La commission nationale de l'informatique et des libertés,
Saisie par le ministre de l'intérieur, de l'outre-mer, des collectivités territoriales et de l'immigration, d'une demande d'avis concernant un projet de décret relatif au système informatisé de gestion des dossiers (les ressortissants étrangers en France et à certains documents de voyage pour étrangers ;
Vu la convention n° 108 du Conseil de l'Europe pour la protection des personnes à l'égard du traitement automatisé des données à caractère personnel ;
Vu la directive 95/46/CE du Parlement européen et du Conseil du 24 octobre 1995 relative à la protection des personnes physiques à l'égard du traitement de données à caractère personnel et la libre circulation de ces données ;
Vu le règlement (CE) n° 1030/2002 du Conseil du 13 juin 2002 modifié établissant un modèle uniforme de titre de séjour pour les ressortissants de pays tiers ;
Vu le règlement (CE) n° 2252/2004 du Conseil du 13 décembre 2004 modifié établissant des normes pour les éléments de sécurité et les éléments biométriques intégrés dans les passeports et les documents (le voyage délivrés par les Etats membres ;
Vu le code de l'entrée et du séjour des étrangers et du droit d'asile, et notamment ses articles L. 611-3 et L. 611-5 ;
Vu le code de procédure pénale, et notamment ses articles 78-2 et 78-3 ;
Vu le code du travail, et notamment son article L. 5411-4 ;
Vu le code de la sécurité sociale, et notamment son article L. 115-6 ;
Vu le code des douanes, et notamment son article 67 quater ;
Vu la loi n° 78-17 du 6 janvier 1978, relative à l'informatique, aux fichiers et aux libertés, modifiée par la loi n° 2004-801 du 6 août 2004 relative à la protection des personnes physiques à l'égard des traitements de données â caractère personnel, et notamment son article 27 ;
Vu la loi n° 2006-64 du 23 janvier 2006 modifiée relative à la lutte contre le terrorisme et portant dispositions diverses relatives à la sécurité et aux contrôles frontaliers, et notamment son article 9 ;
Vu le décret n° 2005-1309 du 20 octobre 2005 pris pour l'application de la loi du 6 janvier 1978, modifiée par la loi n° 2004-810 du 6 août 2004 ;
Après avoir entendu M. Sébastien HUYGHE, commissaire, en son rapport, et Mme Elisabeth ROLIN, commissaire du Gouvernement, en ses observations,
Emet l'avis suivant :
La commission a été saisie par le ministre de l'intérieur, de l'outre-mer, des collectivités territoriales et de l'immigration d'une demande d'avis concernant un projet de décret relatif au système informatisé de gestion des dossiers des ressortissants étrangers en France et à certains documents de voyage pour étrangers.
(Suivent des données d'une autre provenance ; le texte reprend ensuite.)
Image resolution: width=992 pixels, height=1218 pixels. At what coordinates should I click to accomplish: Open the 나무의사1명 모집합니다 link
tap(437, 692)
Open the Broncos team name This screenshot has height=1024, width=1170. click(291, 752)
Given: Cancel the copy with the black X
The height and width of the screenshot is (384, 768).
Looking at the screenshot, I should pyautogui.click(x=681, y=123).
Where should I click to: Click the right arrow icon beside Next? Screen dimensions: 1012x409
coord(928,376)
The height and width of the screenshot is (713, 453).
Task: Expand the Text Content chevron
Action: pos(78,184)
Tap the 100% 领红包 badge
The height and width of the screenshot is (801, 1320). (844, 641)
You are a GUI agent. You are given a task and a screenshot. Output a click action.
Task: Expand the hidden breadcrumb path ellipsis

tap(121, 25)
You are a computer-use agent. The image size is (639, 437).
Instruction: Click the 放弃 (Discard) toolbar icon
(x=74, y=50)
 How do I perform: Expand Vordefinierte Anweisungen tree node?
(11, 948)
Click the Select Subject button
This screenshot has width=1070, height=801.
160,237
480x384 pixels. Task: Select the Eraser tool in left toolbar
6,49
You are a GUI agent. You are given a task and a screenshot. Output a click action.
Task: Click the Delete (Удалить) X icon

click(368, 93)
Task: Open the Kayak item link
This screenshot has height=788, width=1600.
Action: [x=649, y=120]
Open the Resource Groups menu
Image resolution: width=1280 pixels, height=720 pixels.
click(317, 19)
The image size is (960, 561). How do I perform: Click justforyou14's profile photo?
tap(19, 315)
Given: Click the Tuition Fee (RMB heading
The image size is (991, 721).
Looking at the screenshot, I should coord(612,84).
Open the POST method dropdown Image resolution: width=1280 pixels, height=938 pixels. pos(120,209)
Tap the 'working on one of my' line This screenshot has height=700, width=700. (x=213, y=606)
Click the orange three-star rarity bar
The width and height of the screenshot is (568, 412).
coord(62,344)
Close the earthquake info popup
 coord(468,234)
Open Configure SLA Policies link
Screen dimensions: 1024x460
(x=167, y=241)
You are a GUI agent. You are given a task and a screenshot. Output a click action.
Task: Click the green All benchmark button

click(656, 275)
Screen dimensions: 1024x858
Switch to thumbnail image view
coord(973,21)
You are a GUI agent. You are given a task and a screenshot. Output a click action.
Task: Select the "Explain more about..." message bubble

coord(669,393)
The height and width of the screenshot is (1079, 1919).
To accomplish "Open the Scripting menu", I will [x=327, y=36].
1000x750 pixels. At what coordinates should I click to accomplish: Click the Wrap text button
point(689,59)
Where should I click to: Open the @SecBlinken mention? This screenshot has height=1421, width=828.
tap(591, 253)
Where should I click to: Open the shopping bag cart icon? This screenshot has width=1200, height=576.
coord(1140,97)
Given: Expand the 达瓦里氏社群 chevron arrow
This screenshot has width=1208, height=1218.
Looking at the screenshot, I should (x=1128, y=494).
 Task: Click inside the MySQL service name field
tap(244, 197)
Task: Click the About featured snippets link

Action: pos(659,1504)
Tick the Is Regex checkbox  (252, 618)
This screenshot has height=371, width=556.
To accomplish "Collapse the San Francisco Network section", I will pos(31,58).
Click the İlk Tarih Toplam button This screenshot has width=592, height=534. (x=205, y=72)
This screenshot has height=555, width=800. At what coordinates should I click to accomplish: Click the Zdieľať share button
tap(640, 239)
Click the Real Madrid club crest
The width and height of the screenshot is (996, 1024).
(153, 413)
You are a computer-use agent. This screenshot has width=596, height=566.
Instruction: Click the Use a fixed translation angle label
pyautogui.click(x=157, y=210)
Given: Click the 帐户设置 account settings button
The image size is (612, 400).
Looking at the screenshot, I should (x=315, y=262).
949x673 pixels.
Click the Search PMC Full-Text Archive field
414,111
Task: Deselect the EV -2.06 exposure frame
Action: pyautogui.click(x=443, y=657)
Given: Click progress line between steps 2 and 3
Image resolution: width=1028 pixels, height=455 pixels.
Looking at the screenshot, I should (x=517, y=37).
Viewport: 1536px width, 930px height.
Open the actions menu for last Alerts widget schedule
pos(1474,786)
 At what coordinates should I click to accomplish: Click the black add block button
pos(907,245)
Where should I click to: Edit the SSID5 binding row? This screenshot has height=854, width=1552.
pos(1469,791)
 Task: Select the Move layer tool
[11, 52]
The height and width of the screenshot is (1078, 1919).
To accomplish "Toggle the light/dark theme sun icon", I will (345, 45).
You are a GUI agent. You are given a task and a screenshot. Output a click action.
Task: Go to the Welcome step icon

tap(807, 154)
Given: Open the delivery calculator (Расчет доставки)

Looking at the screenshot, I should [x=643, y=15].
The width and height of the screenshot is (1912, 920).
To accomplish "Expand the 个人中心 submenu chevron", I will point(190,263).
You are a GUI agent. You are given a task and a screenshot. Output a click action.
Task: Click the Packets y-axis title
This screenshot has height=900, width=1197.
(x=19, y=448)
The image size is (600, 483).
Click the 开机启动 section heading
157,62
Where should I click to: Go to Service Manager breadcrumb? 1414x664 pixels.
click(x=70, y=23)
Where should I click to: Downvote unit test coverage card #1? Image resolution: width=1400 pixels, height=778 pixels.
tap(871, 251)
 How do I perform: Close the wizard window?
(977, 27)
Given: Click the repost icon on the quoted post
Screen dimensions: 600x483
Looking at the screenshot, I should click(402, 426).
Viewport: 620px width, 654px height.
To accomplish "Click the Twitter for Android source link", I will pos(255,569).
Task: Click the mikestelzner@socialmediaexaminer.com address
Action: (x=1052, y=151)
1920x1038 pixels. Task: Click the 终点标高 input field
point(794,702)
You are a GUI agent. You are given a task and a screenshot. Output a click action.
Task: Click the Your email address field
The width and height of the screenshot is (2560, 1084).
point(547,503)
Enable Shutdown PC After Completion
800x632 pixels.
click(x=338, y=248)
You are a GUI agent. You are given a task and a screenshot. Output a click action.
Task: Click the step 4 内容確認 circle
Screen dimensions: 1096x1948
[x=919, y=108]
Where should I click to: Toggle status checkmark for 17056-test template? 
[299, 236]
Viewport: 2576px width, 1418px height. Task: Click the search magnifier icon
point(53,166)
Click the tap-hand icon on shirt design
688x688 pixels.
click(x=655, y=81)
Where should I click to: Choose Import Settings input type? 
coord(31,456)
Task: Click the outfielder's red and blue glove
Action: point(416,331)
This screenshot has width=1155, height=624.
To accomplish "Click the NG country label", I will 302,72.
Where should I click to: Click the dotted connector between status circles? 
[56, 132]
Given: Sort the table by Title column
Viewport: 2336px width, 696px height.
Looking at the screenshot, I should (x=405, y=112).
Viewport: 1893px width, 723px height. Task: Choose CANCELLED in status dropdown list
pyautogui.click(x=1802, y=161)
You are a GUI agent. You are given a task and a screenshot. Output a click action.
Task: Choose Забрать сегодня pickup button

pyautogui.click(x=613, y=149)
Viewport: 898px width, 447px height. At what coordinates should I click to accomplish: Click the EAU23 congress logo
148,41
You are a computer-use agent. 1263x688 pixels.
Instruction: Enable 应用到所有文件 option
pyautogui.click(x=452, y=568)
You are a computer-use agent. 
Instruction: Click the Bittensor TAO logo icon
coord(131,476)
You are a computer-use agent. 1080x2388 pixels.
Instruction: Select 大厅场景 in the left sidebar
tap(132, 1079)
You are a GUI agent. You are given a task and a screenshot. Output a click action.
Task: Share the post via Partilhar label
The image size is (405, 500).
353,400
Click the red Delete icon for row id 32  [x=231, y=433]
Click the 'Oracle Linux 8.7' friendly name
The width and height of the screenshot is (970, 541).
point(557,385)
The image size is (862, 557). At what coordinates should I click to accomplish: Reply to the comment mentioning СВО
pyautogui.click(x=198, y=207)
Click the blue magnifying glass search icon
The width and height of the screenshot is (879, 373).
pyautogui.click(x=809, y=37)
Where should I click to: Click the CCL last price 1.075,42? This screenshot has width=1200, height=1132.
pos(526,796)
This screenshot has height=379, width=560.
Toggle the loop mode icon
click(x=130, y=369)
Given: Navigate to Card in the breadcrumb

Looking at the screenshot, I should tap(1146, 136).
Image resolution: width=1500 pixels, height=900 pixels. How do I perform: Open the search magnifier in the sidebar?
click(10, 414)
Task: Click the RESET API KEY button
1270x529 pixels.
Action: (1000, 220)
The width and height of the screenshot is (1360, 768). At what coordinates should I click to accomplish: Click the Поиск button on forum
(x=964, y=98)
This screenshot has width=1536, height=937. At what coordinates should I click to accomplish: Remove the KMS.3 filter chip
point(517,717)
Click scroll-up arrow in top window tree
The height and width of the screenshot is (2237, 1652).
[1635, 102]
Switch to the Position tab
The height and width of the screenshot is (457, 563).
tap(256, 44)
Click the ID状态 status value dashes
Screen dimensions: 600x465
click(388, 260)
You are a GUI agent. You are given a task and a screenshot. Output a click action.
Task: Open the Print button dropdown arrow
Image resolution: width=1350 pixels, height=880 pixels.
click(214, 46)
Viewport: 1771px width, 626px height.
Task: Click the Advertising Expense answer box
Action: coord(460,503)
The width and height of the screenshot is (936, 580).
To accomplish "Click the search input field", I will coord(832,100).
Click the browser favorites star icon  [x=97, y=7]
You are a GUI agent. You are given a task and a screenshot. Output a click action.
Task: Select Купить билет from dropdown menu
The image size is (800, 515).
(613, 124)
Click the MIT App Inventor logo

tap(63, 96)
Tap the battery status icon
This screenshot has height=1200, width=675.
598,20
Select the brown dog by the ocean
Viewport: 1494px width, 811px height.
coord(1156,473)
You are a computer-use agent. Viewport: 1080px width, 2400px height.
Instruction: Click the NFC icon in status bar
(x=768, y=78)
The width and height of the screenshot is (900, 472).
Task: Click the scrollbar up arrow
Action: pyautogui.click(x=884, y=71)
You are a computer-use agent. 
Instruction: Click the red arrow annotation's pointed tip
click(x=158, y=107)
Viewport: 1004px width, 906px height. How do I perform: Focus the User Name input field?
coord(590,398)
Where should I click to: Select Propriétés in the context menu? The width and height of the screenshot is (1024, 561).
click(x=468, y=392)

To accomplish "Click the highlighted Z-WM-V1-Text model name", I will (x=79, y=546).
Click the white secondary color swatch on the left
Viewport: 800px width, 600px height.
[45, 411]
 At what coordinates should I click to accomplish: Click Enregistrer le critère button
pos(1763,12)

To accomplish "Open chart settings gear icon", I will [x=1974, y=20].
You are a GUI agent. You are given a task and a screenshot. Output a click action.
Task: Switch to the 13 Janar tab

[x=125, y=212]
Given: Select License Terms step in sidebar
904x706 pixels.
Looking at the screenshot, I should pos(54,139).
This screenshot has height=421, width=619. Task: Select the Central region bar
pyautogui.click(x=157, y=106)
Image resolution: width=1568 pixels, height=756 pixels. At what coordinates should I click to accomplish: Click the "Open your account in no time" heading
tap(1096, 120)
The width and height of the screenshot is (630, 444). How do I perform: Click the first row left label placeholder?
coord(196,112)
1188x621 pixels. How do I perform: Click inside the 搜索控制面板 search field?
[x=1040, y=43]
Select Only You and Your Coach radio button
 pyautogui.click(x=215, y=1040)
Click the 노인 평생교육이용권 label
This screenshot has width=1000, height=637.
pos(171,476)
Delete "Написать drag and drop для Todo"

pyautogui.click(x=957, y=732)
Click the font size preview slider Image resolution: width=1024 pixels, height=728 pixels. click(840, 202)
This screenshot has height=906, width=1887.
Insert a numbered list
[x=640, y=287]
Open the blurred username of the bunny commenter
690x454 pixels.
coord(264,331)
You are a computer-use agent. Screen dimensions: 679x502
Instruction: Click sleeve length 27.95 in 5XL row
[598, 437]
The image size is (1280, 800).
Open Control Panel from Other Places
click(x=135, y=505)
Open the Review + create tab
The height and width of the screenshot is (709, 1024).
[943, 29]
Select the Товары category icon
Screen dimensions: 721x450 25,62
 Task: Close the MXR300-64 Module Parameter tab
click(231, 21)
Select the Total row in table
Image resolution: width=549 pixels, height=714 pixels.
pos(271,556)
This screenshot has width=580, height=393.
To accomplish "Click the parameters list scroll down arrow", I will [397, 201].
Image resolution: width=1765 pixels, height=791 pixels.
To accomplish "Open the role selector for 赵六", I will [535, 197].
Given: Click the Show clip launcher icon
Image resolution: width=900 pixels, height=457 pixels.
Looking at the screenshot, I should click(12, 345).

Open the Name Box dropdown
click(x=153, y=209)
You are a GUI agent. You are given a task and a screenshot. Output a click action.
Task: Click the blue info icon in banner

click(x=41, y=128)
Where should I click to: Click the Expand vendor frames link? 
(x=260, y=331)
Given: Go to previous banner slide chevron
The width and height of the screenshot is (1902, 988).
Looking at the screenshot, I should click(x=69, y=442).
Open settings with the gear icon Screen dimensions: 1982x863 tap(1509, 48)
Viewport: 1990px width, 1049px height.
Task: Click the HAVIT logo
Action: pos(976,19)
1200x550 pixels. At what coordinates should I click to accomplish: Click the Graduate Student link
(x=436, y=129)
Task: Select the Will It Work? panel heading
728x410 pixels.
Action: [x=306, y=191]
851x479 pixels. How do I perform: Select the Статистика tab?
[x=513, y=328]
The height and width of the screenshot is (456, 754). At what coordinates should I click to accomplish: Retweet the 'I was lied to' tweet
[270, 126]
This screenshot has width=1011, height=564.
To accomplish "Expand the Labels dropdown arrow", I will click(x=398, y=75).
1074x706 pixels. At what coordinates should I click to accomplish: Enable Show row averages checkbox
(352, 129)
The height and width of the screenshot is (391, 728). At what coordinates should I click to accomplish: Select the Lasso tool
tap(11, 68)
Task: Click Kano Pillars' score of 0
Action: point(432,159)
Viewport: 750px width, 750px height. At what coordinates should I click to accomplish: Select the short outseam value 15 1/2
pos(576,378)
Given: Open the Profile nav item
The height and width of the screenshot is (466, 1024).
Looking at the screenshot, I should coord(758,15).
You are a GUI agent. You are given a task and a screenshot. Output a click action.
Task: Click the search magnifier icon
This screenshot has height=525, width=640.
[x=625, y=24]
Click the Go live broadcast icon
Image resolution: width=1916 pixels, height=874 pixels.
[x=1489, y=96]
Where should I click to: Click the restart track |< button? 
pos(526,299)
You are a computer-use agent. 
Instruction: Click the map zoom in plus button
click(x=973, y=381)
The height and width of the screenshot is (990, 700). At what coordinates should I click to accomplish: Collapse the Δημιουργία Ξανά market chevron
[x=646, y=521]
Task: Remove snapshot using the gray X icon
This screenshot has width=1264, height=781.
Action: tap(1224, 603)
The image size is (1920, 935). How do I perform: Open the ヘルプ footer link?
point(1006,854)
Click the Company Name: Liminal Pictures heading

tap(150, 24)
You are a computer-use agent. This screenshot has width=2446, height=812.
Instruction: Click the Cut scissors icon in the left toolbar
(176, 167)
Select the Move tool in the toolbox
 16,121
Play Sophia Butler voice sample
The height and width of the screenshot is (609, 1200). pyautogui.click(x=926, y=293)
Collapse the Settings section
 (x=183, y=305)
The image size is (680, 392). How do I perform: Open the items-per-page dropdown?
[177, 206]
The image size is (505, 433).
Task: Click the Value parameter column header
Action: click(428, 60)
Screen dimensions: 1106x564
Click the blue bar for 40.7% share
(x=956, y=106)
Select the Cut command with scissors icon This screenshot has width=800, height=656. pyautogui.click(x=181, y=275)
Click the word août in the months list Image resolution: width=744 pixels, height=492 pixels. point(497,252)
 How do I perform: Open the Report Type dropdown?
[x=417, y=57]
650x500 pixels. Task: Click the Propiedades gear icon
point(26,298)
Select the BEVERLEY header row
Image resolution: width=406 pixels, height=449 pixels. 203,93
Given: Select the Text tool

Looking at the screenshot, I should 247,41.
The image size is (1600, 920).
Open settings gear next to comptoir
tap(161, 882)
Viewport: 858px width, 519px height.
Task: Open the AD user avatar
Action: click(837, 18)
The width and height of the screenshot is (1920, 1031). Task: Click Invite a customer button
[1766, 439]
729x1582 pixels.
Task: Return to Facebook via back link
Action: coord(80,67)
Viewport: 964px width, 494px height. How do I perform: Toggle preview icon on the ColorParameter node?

Ce projet de décret vise notamment à remplacer les dispositions réglementaires du code de l'entrée et du séjour des étrangers et du droit d'asile (CESEDA) concernant les traitements dénommés « AGDREF » (Application de gestion des dossiers des ressortissants étrangers en France) et « ELOI » relatif aux étrangers faisant l'objet d'une mesure d'éloignement, dont les fonctionnalités seront réunies dans une nouvelle application dénommée « AGDREF 2 ».
Il devrait permettre des évolutions majeures du traitement AGDREF, devenu largement obsolète, et qui constitue l'outil principal de gestion administrative des étrangers et de production des titres de séjour. Ce projet de décret vise ainsi à faire application des dispositions de l'article L. 611-3 du CESEDA, qui prévoient la possibilité de relever et d'enregistrer dans un traitement de données à caractère personnel les empreintes digitales et la photographie des ressortissants étrangers sollicitant la délivrance d'un titre de séjour, ainsi que des étrangers en situation irrégulière en France ou qui font l'objet d'une mesure d'éloignement du territoire français. L'article L. 611-5 dudit code prévoit en outre qu'un décret en Conseil d'Etat, pris après avis de la CNIL, fixe les modalités d'application de ces dispositions.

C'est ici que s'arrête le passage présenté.